Georges Turlier avait été décoré quelques mois plus tôt en Haute-Savoie à Habère-Poche.

Jean Laudet et Georges Turlier étaient les seuls champions olympiques français qui n’avaient pas été honorés dans l’ordre de la Légion d’honneur. Car cette attribution aux champions olympiques n’est devenue systématique qu’à partir de 1964. L’oubli est enfin réparé.

Sandra Forgues, Jean Laudet, Jean Zoungrana (président FFCK) ©Sylvaine Deltour

«  C’était Il y a 70 ans, le dimanche 27 juillet 1952 à 18H05. Nous sommes aux Jeux Olympiques d’Helsinki.

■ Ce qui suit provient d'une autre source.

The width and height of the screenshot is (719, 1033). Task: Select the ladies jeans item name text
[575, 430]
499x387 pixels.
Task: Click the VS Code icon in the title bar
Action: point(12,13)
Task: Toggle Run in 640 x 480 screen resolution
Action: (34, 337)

Jean Laudet et Georges Turlier sont sur la ligne de départ du 10 000 mètres.

21 ans tous les deux, pas de grande expérience internationale. A leur côté, les Canadiens, les Russes, les Allemands, les Américains. Turlier et Laudet ne font pas partie des favoris.

Ils ne devraient même pas être au départ. Ils se sont préparés pour le 1 000 m, 4 minutes d’effort. Et puis deux jours avant la course, changement de programme. Le sélectionneur de la fédération les convoque : « C’est l’autre bateau Français qui disputera le 1000 pour vous ce sera le 10 000 » 50 minutes de course.

Pourquoi ce changement au dernier moment ? C’est la décision du sélectionneur, indiscutable. Le 1000 mètres ou une médaille d’or semble plus accessible sera réservé à l’autre bateau Français. Ils n’ont pas le choix mais restent l’incompréhension et la colère qu’ils vont rapidement transformer en un formidable moteur.  

La course est partie, Georges et Jean démarrent vite, par défi, par orgueil ils veulent passent en tête aux 1000 mètres. Le 1000 c’est leur distance, celle de leur entrainement depuis des mois, matin, midi et soir sur la Marne. Une disponibilité exceptionnelle offerte par leur intégration au sein du Groupement sportifs interarmées de Joinville.  

Ils passent en tête au 1000 mètres, clin d’œil noir au sélectionneur. Reste 9000 mètres, pas question de s’épuiser en menant la course, ils se calent derrière les Canadiens, les Allemands et jouent dans leur vague comme un cycliste qui « suce la roue » dans le peloton.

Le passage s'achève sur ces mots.